Italiano para principiantes

Ya consagrados por las más prestigiosas instituciones de la pintura contemporánea, Sandro Chia, Francesco Clemente, Enzo Cucchi, Nicola de Maria y Mimmo Paladino –los cinco máximos exponentes de la transvanguardia italiana– exponen en la Fundación Proa la histórica selección de obras que probó, apenas despuntada la década del ochenta, que había vida (y arte) después de los sesenta.

POR LAURA ISOLA
Estuvo en Buenos Aires Achille Bonito Oliva, el mítico curador italiano y alma mater del movimiento de la transvanguardia italiana. Vino justamente a presentar una muestra de los artistas italianos que, a fines de los setenta y principios de los ochenta, sintieron que ya era hora de dejar atrás los límites estéticos e ideológicos de la década del sesenta. La exposición, titulada La transvanguardia italiana, reúne en el espacio de la Fundación Proa una serie de piezas pictóricas paradigmáticas y algunas resonancias históricas memorables. En primer lugar, las obras de Sandro Chia, Francesco Clemente, Enzo Cucchi, Nicola de Maria y Mimmo Paladino, los cinco exponentes de un movimiento que intentó (y logró) restituirle una buena dosis de individualidad a la pintura posterior a los sesenta. La transvanguardia, en efecto, retornó al imperio del yo, y a una manualidad que Bonito Oliva interpretó como “la capacidad de fijar el trabajo del arte en las inmediaciones de una subjetividad”. Pero la visita de Achille Oliva también dispara reminiscencias y nos retrotrae a principios de los ochenta, cuando las conferencias que dictó en el Centro de Arte y Comunicación (CAYC) sirvieron para estimular el intercambio de ideas en el ámbito de la plástica argentina.
La transvanguardia italiana también puede pensarse como una celebración a la que han asistido la mayoría de sus agasajados: las obras de los artistas, naturalmente, y su curador y promotor estrella, pero también Adriana Rosenberg, que en este caso es mucho más que la presidente de la Fundación Proa. En 1982 se publicó en Buenos Aires –con una polémica introducción firmada por Jorge Romero Brest– la versión española del texto de Bonito Oliva que acompañó la muestra original, La transvanguardia italiana, punto de partida del movimiento. Rosenberg fue –junto con Renato Rita– la editora de ese libro que haría historia.

→ **Tarea asignada 1**
Transcriba con exactitud el fragmento del texto sobre la transvanguardia italiana que va desde "Italiano para principiantes" hasta "de los sesenta.".
→ **Tarea asignada 2**
Prosiga el texto sobre la transvanguardia italiana a partir de su última oración.
Los datos que figuran a continuación proceden de otra fuente.

→ **Datos**
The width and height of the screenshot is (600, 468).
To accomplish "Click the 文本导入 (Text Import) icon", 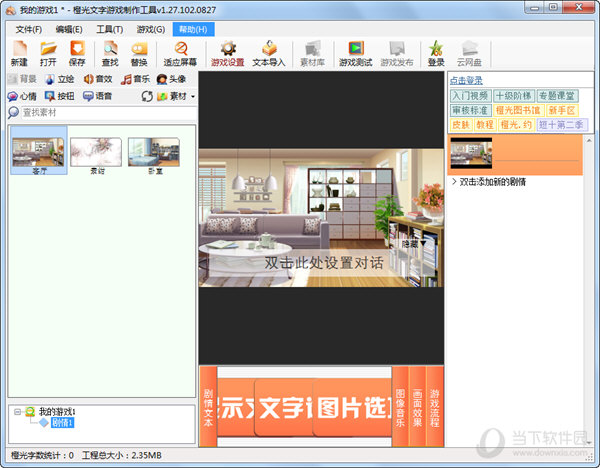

→ **Resultado final 1**
Italiano para principiantes

Ya consagrados por las más prestigiosas instituciones de la pintura contemporánea, Sandro Chia, Francesco Clemente, Enzo Cucchi, Nicola de Maria y Mimmo Paladino –los cinco máximos exponentes de la transvanguardia italiana– exponen en la Fundación Proa la histórica selección de obras que probó, apenas despuntada la década del ochenta, que había vida (y arte) después de los sesenta.

→ **Resultado final 2**
QUIÉN SOY
Bonito Oliva ha vuelto a Buenos Aires para hablar de la transvanguardia, pero el hecho no tiene por qué neutralizar su relevancia en un efecto de déjà-vu. Lo viejo vuelve, decía Nietzsche, pero vuelve en un lugar nuevo. Pasados veinte años de la irrupción del movimiento en la escena artística, es probable (y deseable) que los interrogantes y controversias que suscite en el campo de la plástica y la cultura sean otros. En su momento, en el mencionado catálogo de 1982, Romero Brest, que entonces dirigía la colección que lo publicó, expresa su clara disidencia con los postulados teórico-estéticos de la transvanguardia. El texto no puede empezar más irónicamente: “Un amigo, respetable conocedor de cuanto ocurre en el ambiente artístico europeo, nos ha aconsejado que publiquemos sin tardanza este libro de Achille Bonito Oliva, supongo que porque no le acuerda mucha vida al movimiento pictórico del cual si ocupa”. Más allá de un principio tan poco, Romero Brest discute la idea de subjetividad que se desprende de la obra de los artistas italianos y pone en evidencia el modo en que el curador omite la cuestión de la supervivencia de la pintura de caballete justo cuando la tecnología, según Romero Brest, amenaza con arrasar el paisaje tradicional de la plástica.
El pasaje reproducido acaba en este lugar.